• Exercise requirements:
Which lines below contain the word "computer"? Copy each one.

• Records for this exercise:

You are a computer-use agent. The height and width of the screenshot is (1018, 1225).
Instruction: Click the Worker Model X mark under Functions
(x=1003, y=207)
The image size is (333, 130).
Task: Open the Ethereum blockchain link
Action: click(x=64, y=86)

* * *

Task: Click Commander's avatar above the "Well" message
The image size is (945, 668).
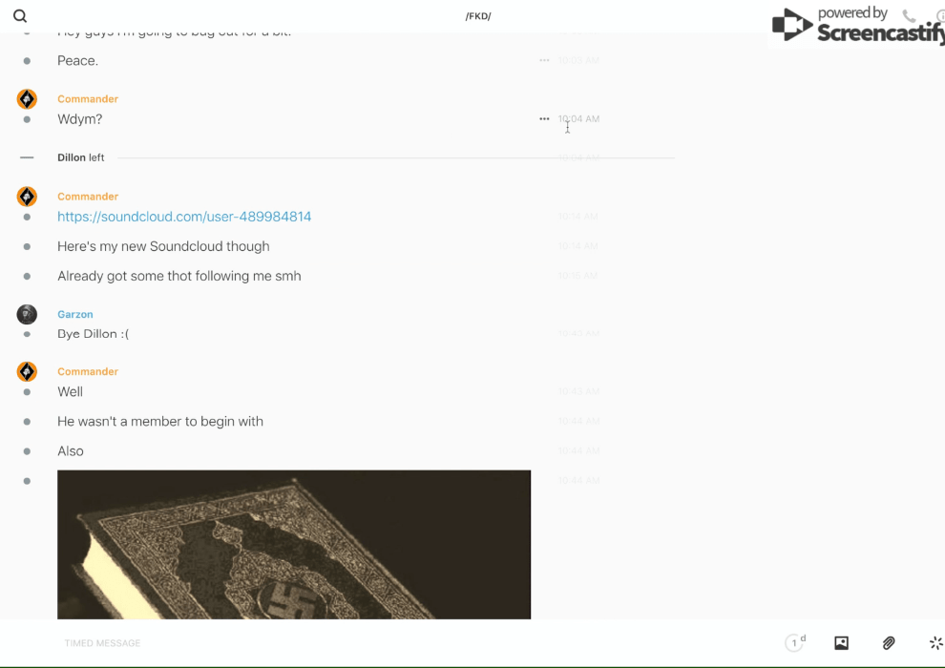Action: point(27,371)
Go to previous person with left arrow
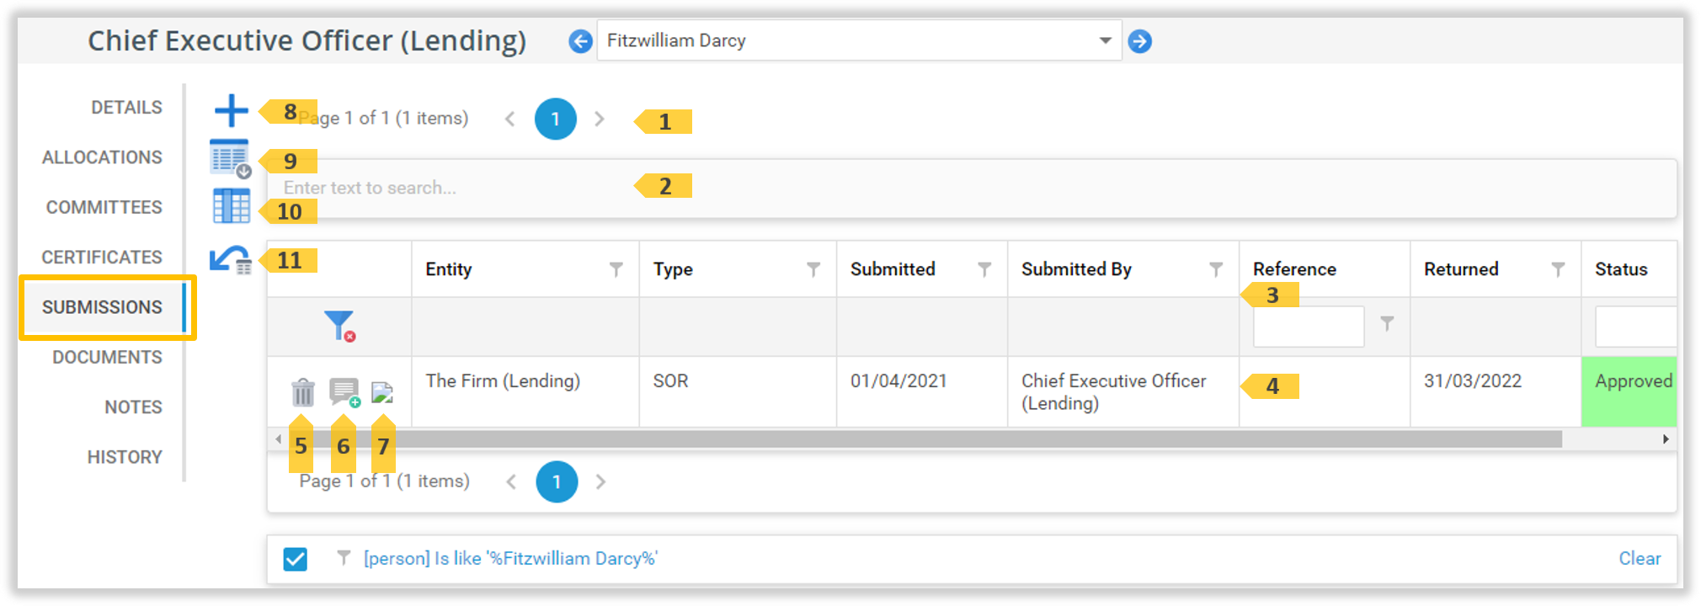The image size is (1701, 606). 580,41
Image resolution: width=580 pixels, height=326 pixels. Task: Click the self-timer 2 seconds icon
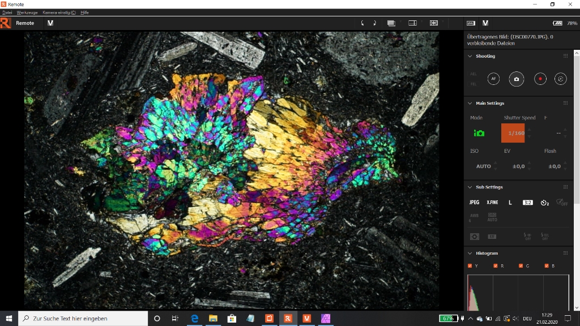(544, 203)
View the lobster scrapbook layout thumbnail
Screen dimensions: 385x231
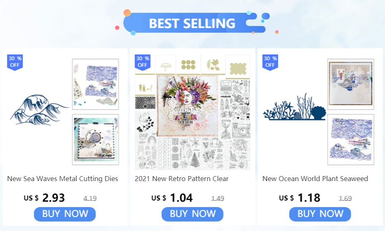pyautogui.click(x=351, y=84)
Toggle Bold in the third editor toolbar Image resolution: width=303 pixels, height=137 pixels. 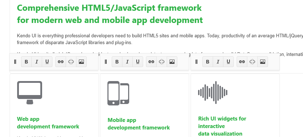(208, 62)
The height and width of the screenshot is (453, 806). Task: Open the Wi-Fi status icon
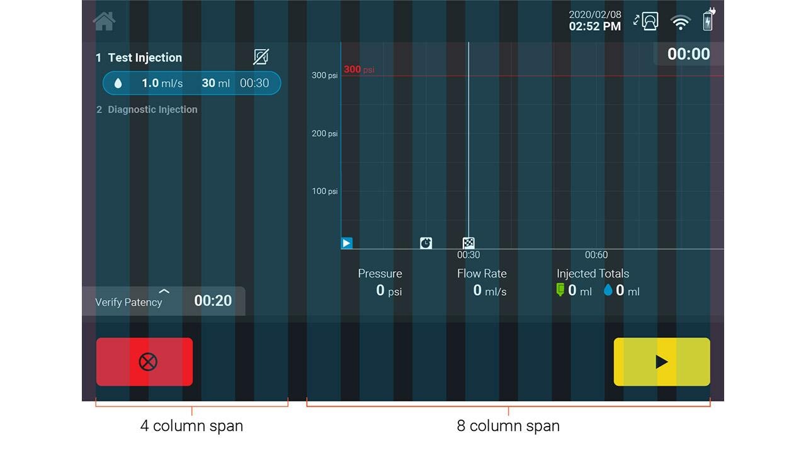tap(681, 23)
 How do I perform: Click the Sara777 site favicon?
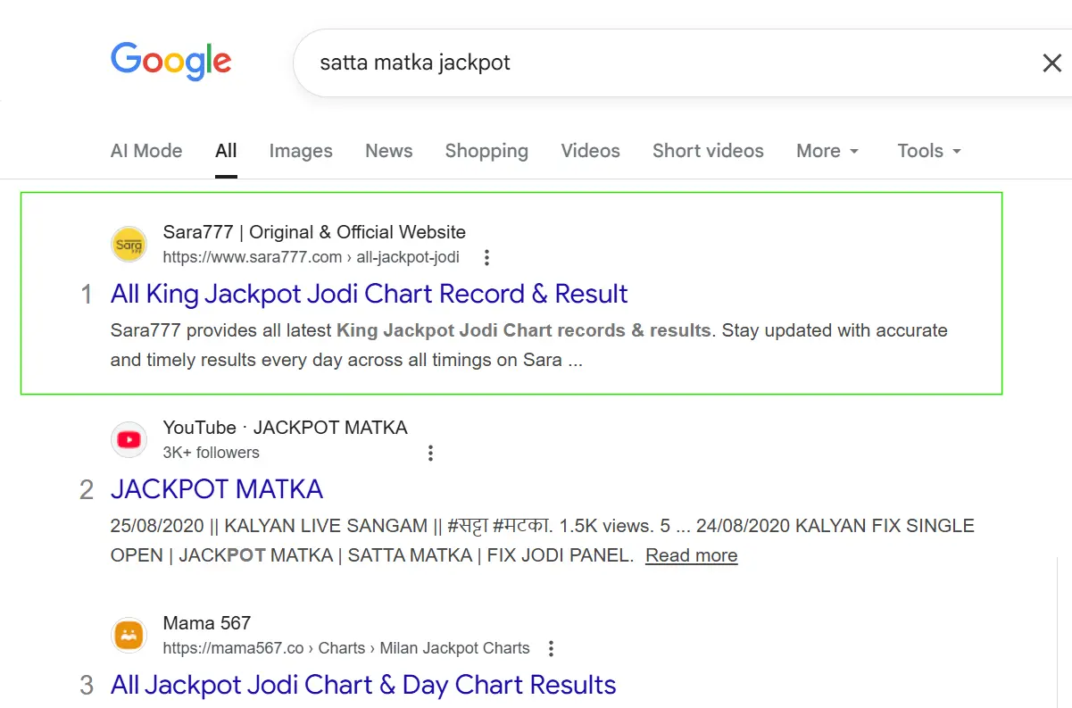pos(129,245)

...

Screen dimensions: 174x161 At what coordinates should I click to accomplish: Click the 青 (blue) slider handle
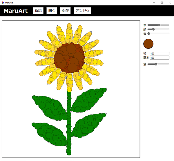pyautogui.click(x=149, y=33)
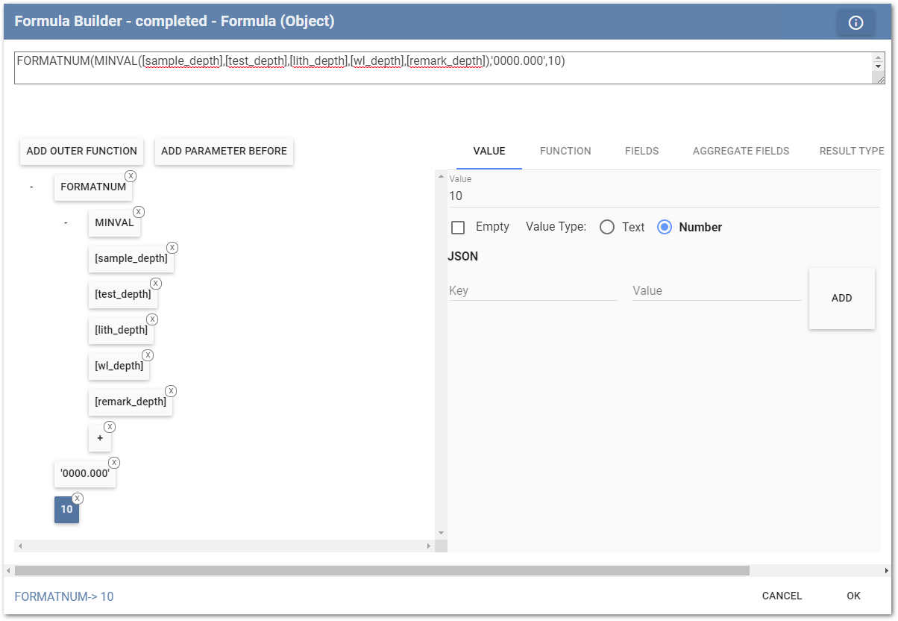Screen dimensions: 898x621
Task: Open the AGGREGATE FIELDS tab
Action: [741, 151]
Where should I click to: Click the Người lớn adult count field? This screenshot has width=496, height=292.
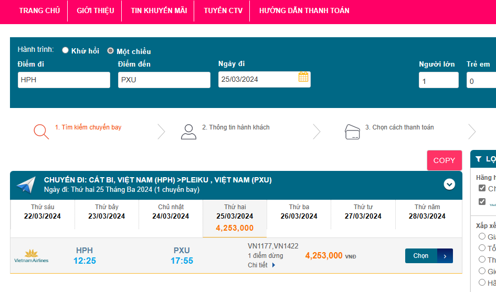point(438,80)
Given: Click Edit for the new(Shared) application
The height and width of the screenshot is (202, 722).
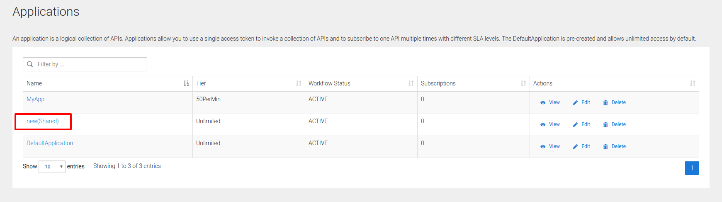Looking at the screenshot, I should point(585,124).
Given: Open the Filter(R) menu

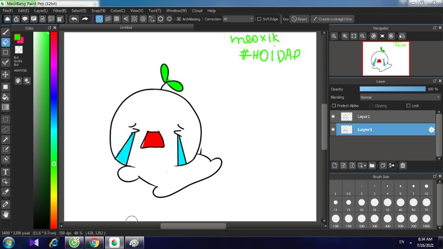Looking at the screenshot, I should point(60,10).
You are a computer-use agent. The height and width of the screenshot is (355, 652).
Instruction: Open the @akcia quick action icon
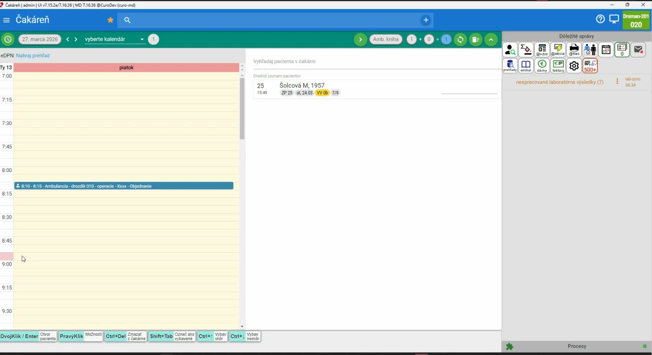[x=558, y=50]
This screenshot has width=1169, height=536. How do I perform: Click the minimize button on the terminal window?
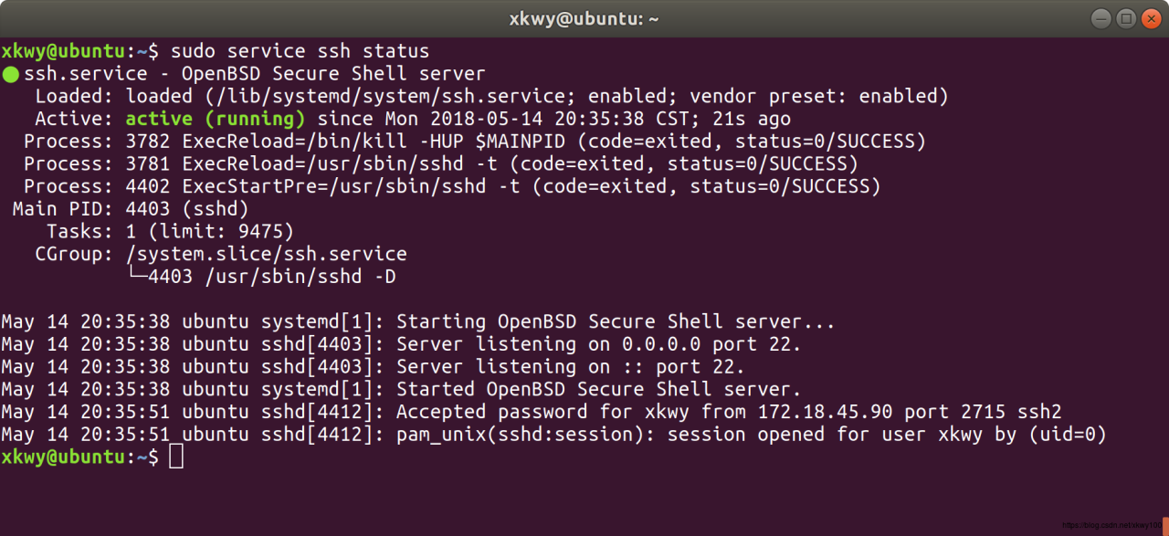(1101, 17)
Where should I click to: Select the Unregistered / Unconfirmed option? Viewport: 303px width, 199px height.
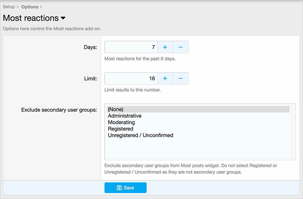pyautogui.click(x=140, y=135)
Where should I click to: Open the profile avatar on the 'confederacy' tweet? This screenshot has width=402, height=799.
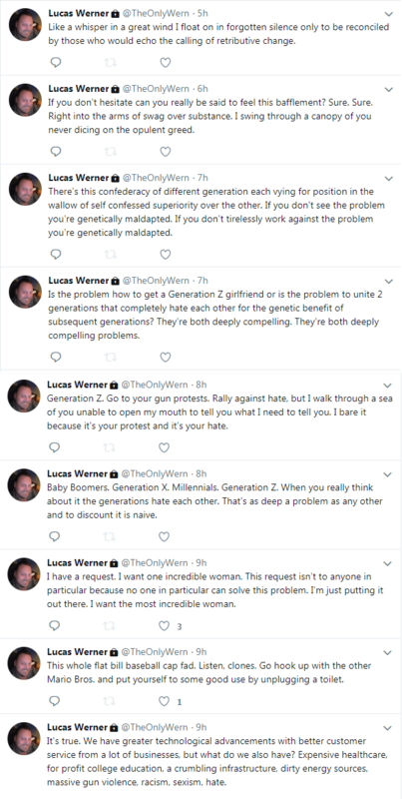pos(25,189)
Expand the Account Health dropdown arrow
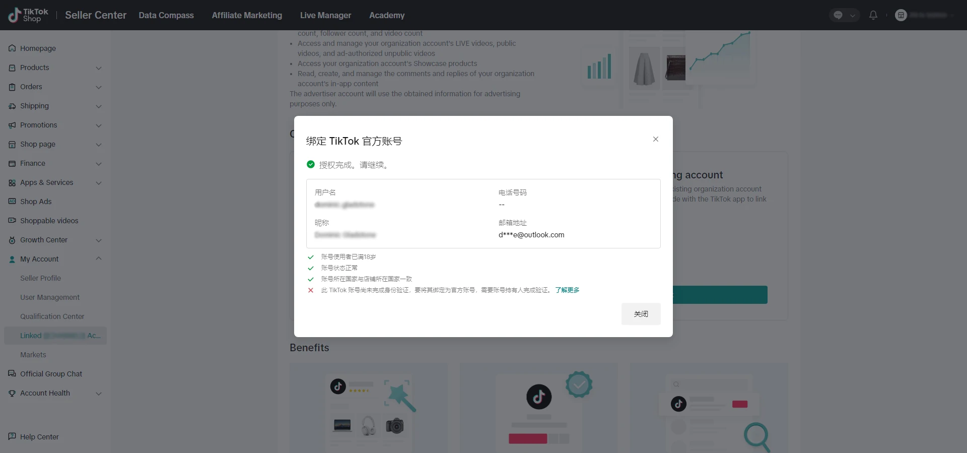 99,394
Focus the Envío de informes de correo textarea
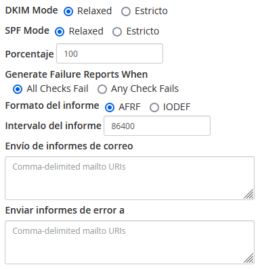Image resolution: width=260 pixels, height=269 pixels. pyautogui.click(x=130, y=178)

• Result for this task:
You are a computer-use agent. The height and width of the screenshot is (1018, 1225).
You are a computer-use agent. The height and width of the screenshot is (355, 652).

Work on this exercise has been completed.